* [HOW TO COMPLETE THIS TASK] Search the data below for the word "computer" and report how many lines contain it. Nothing but the number is needed.
========
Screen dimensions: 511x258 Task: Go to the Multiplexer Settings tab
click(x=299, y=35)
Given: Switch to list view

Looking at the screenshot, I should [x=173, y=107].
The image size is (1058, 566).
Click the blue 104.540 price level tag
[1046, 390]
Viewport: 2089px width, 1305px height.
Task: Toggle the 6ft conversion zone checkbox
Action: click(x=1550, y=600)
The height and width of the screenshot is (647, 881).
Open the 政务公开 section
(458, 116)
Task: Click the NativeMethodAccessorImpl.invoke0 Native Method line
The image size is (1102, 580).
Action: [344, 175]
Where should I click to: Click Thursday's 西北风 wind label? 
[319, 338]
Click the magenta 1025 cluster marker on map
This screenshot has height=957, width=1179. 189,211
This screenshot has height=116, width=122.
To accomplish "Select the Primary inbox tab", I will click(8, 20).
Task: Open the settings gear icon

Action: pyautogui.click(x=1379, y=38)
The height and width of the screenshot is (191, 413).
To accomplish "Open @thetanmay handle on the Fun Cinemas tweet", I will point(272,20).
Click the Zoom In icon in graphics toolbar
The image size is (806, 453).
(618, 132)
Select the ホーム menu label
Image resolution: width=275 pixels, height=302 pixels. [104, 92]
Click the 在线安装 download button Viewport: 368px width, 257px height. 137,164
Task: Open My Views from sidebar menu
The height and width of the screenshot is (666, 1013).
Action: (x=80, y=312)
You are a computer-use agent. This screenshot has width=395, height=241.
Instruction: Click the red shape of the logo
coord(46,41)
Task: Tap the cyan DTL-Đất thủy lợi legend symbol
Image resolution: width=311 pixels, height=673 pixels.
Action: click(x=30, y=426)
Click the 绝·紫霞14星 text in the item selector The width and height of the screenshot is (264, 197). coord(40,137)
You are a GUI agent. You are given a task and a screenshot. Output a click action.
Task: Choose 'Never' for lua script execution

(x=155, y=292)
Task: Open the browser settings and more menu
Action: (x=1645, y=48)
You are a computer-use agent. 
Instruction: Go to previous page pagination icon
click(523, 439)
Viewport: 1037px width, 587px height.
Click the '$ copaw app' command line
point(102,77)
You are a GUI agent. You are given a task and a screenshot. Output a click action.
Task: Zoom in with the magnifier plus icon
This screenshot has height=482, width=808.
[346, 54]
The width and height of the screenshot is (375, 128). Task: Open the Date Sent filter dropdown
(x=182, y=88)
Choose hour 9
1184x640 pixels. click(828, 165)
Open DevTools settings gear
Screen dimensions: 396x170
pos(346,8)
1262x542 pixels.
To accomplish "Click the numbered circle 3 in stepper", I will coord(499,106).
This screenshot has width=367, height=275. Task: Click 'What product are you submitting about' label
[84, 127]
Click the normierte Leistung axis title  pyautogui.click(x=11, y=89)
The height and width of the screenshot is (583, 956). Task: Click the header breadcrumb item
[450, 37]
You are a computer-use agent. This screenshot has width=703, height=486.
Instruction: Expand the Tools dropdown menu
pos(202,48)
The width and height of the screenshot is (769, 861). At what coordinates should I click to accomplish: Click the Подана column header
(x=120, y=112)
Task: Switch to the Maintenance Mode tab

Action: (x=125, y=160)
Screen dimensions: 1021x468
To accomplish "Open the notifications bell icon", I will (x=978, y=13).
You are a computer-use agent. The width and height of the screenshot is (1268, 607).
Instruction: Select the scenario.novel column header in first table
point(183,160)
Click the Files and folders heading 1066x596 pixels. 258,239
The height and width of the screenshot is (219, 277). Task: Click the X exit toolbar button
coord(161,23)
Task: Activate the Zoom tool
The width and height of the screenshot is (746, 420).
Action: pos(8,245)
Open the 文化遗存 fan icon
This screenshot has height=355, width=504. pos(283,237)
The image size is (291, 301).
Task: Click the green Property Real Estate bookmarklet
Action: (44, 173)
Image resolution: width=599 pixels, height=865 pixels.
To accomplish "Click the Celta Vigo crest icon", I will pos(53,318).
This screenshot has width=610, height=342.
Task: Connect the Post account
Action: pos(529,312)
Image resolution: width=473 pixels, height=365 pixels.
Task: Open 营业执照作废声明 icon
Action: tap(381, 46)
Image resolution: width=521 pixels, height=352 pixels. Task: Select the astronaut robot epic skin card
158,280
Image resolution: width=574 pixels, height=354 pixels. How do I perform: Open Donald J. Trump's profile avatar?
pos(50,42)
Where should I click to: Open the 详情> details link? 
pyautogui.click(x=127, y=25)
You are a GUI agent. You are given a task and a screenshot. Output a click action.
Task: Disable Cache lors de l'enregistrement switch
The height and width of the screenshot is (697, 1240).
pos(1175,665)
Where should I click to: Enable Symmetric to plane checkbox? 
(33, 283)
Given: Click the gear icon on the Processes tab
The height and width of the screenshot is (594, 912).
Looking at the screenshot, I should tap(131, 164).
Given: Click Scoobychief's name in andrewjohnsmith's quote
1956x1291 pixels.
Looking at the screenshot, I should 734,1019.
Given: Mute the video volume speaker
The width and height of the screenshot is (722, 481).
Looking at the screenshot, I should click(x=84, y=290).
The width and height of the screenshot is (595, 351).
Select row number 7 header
========
* [TASK OUTPUT] 4